Clinton Lends Voice To N. Ireland Peace
Lawmakers Applaud Personal Speech
BELFAST, Oct. 12 -- Secretary of State Hillary Rodham Clinton tried on Monday to shore up the peace process that her husband helped launch in Northern Ireland, urging its politicians to have the courage to tackle remaining disagreements.
Clinton brought her star power to a country she came to know well in the 1990s, as President Bill Clinton helped broker the Good Friday peace accords. The pact is credited with ending the religious violence that had caused more than 3,600 deaths since 1969.
But the peace is fragile. Lately, members of the country's power-sharing government have been feuding over a key step in the process -- transferring control of the justice system from Britain to Northern Ireland.
Clinton urged Northern Ireland legislators to work together, pointing to the assassinations of three security officials in March as evidence of the lingering threat of dissident paramilitary groups.
"There are still those looking to seize any opportunity to undermine the process and destabilize this government," Clinton said in her speech in the hilltop legislature.
"They want to derail your confidence. And though they are small in number, their thuggish tactics and destructive ambitions threaten the security of every family in Northern Ireland," she said. "Moving ahead together with the process will leave them stranded on the wrong side of history."
Clinton spoke from a podium in the well of the 108-member assembly, surrounded by people who played major roles during "the troubles."
Clinton told the legislators that her concern about Northern Ireland was "deeply personal," recalling her first visit to Belfast in 1995, when sections of her hotel were boarded up because of bomb blasts. She reminisced about how she and her husband were greeted at a rally by tens of thousands of residents.
"There were people stretched in all directions as far as I could see . . . all with upraised faces," she told the legislators. "I have carried that image in my mind over the last 14 years."
During the Democratic presidential primaries last year, Clinton touted her involvement in the Northern Ireland peace process as evidence of her foreign policy qualifications.
But the Barack Obama's campaign called those assertions wild exaggerations, and former Northern Ireland leader David Trimble said her main contribution was as a "cheerleader." Other Irish political leaders have praised her actions in bringing women into the peace process.
Clinton has named Declan Kelly, who headed Irish Americans for Hillary during her campaign, as the U.S. envoy for economic development in Northern Ireland.
Bill Clinton also remains involved with Northern Ireland.

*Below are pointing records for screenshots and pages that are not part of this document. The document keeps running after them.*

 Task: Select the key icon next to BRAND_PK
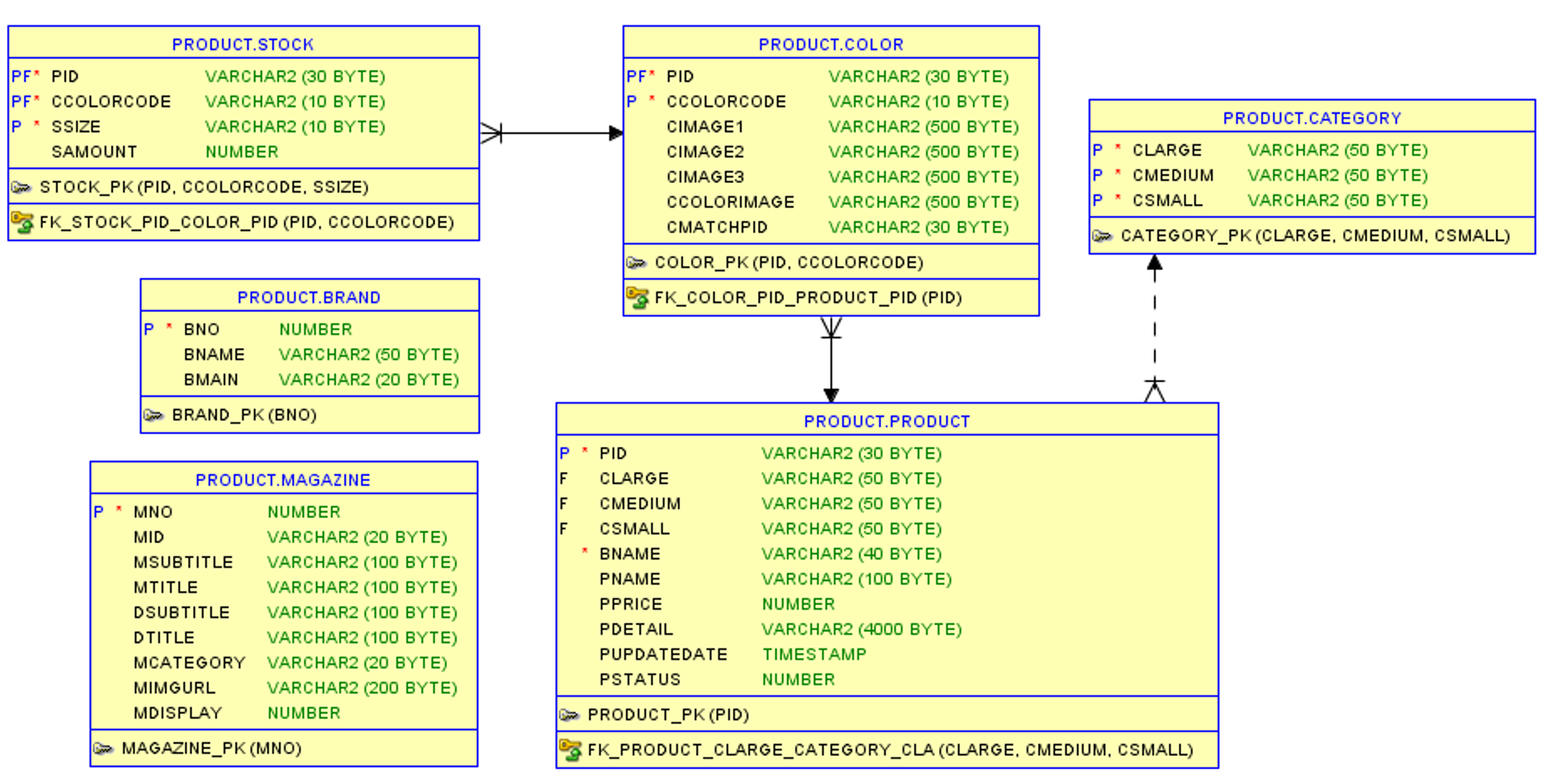[155, 414]
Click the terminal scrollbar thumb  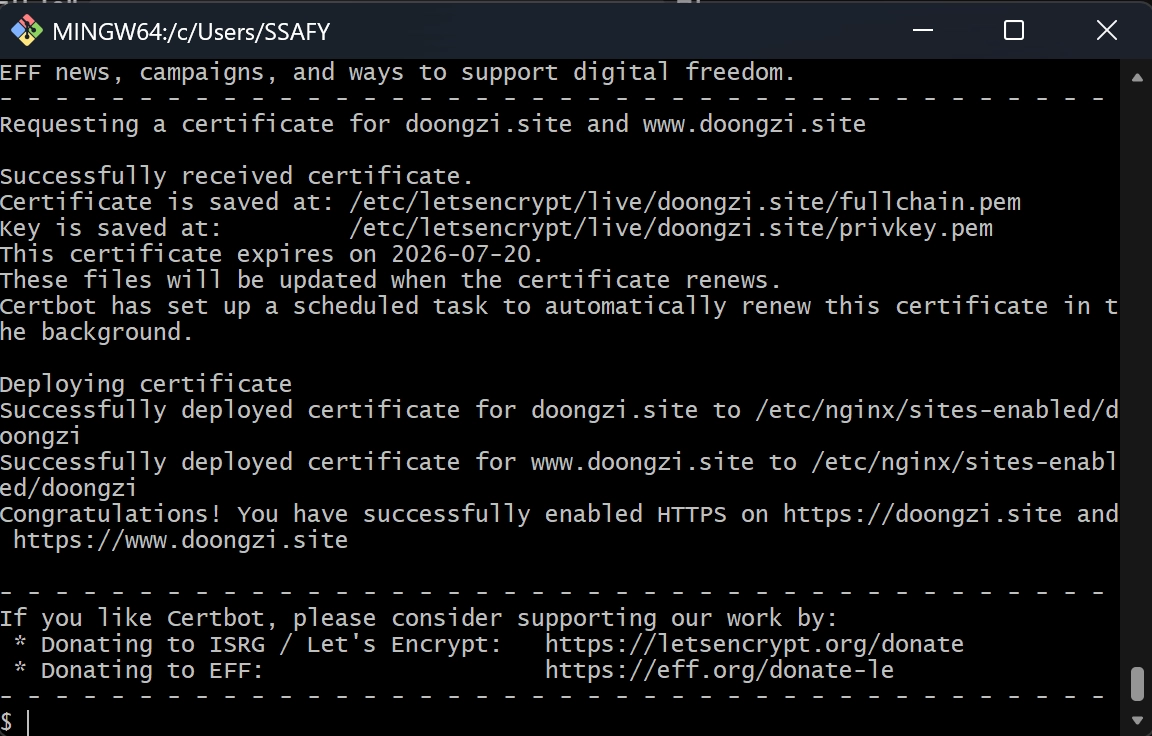click(1137, 685)
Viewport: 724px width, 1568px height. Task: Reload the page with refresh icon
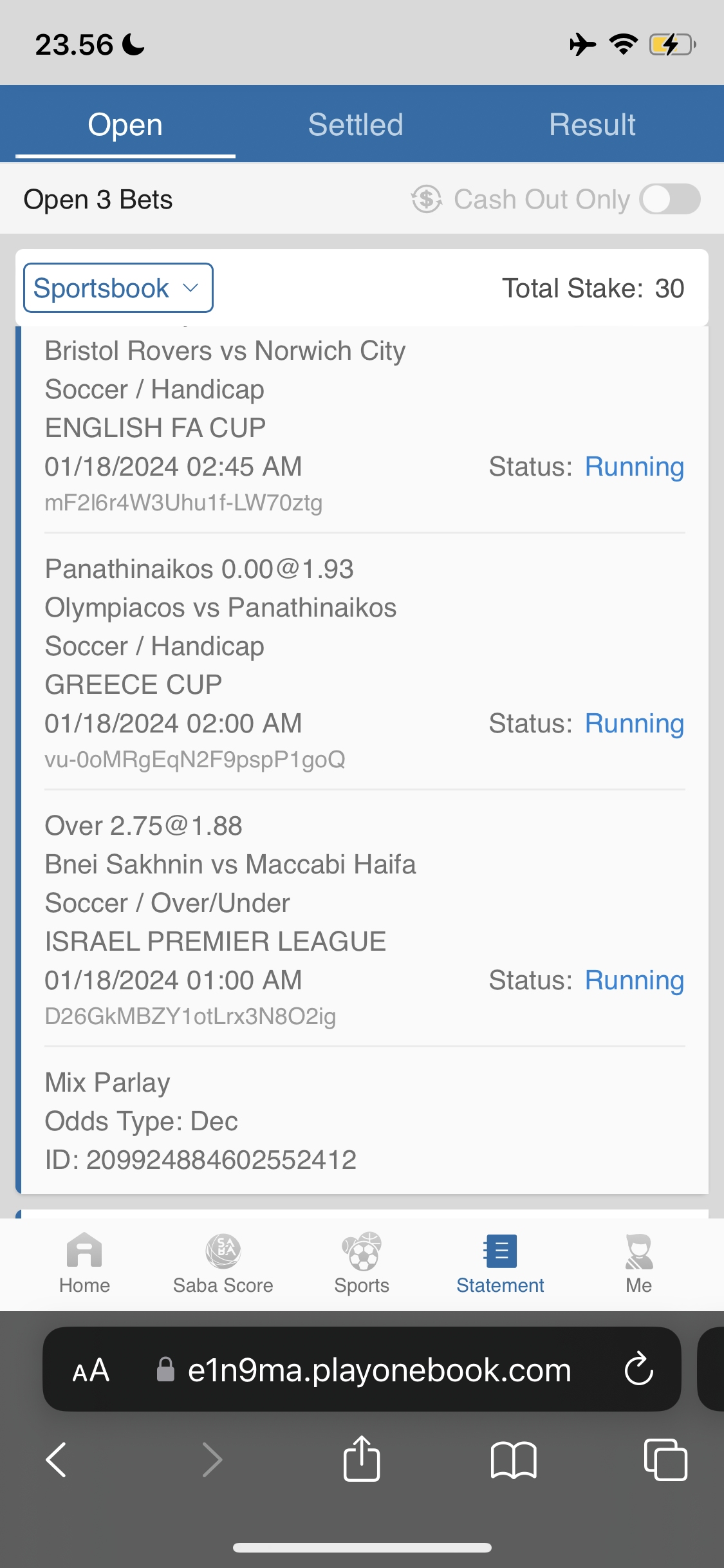638,1369
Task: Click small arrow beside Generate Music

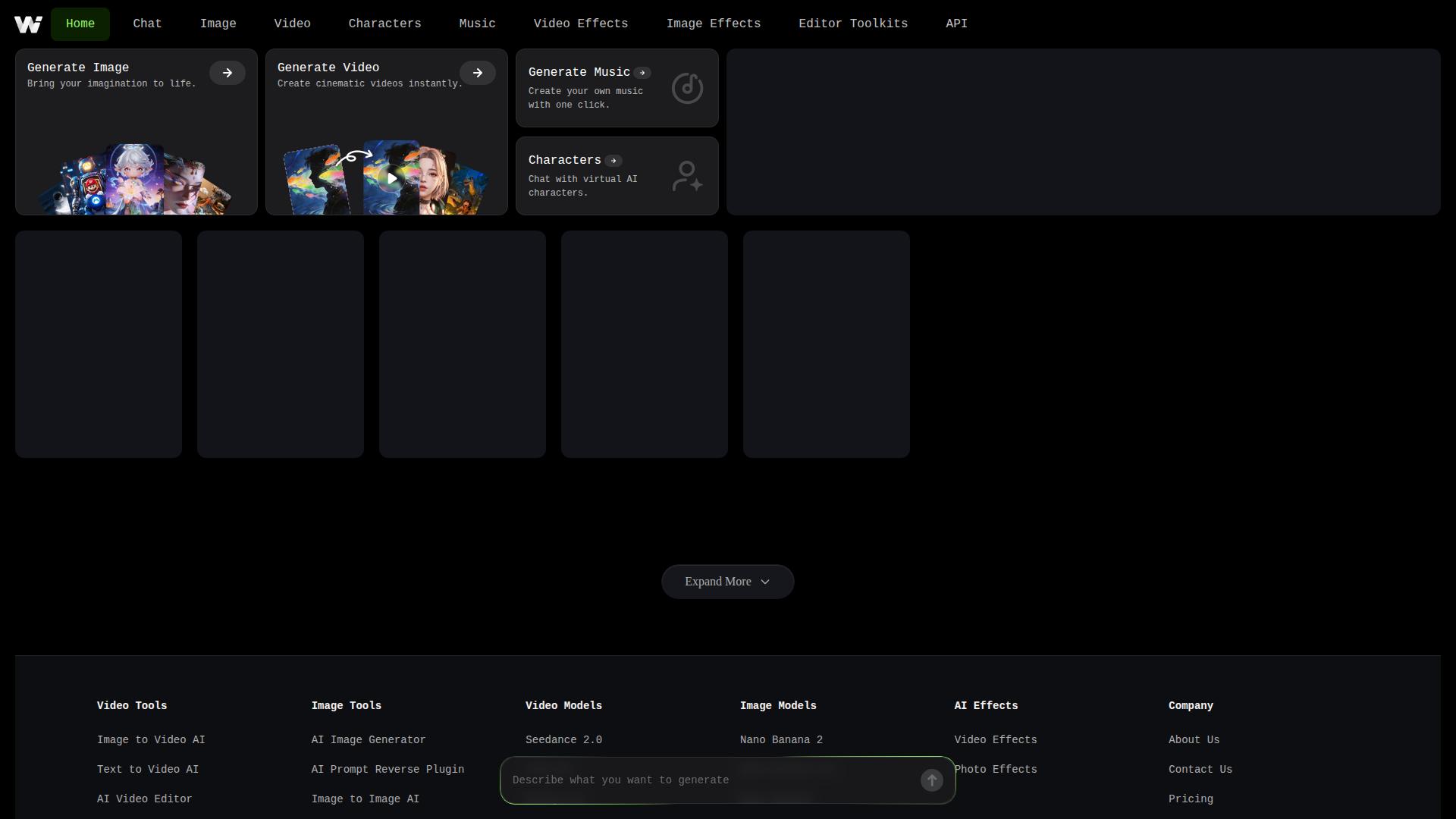Action: pos(642,73)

He hosted its two top leaders at his charitable foundation in September, in the same week that his wife met them during the U.N. General Assembly.
Both Clintons remain immensely popular in Ireland, and reactions from politicians to the secretary of state's speech on Monday were mainly positive.
Martin McGuinness of Sinn Fein, a co-leader of the power-sharing government, called Clinton's talk "inspirational" and said she is an "invaluable resource."
Peter Robinson, the Protestant co-leader, also praised the speech, joking that it is "a bit of a triumph" whenever anyone makes a speech in the assembly "and nobody walks out."
At the end of her address, legislators rose in a standing ovation for Clinton, the highest-ranking politician to address the body since it was created two years ago.
Clinton held private meetings with McGuinness and Robinson and said she felt "encouraged." She offered no details. She also discussed economic development with a group of business executives from the United States and Northern Ireland.